Q: Generic long running events? #213

JCash · 2022-06-02T10:11:28Z

I wish to be able to log events that span multiple frames. e.g. the loading of a resource in the game.

Example:
https://i.stack.imgur.com/odD1S.png

By the looks of it in the Remotery example image (int the Readme.md), the "Processor timeline" is something related to that, but I'm not sure?

Is this something that is currently supported?
If not, what would be the recommended way to do it (assuming it fits within the scope/vison of Remotery)

/Mathias

dwilliamson · 2022-06-02T10:29:37Z

It does support this but requires the thread sampler to be active in order to achieve this. It does so by:

Suspending individual threads.
Inspecting all active sample trees within a ThreadProfiler for each thread.
Verifying if these sample trees are "stalling" (CheckForStallingSamples).
Sends the uncompleted tree to the viewer as a "partial tree."

This only works on Windows as it requires implementations for:

rmtGetCurrentThreadId
rmtSuspendThread
rmtResumeThread

It is currently intermingled with the thread sampler, which you do not need for this stalling functionality.
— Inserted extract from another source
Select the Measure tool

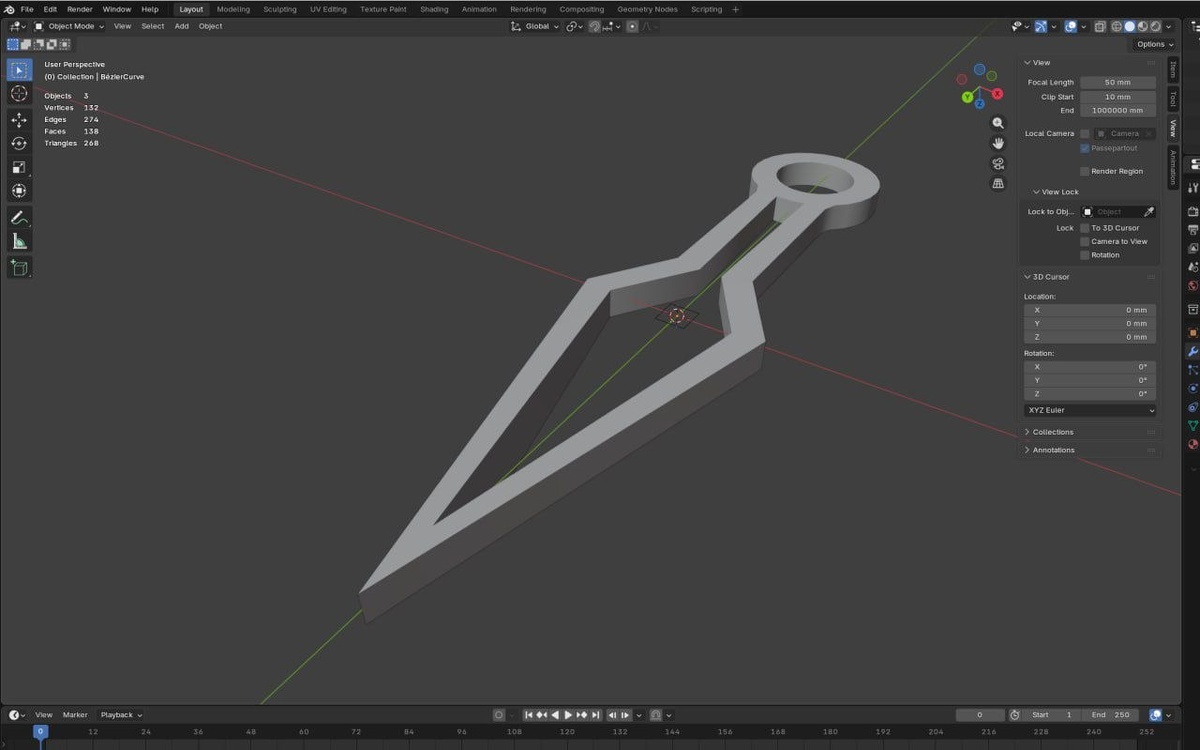tap(19, 241)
So two things would need to be done to get this working on other platforms:

Implement the above functions.
Allow stalled sample checking to function without thread sampling being active (which is far more complex).

dwilliamson · 2022-06-02T10:39:16Z

Worth mentioning that suspending the thread is not the most ideal way to check for in-progress sample trees. It's just the most convenient place for the check right now. The best solution would be a custom thread that wakes up every 30ms or so, checks for stalling trees and somehow copies them safely for communication as a "partial tree."

The current variable treeBeingModified is only safe to use because the thread that uses it is suspended. It's not a generic synchronisation primitive.

JCash · 2022-06-02T10:54:34Z

Thanks!
That's good to know, and it does indeed sound a bit complex.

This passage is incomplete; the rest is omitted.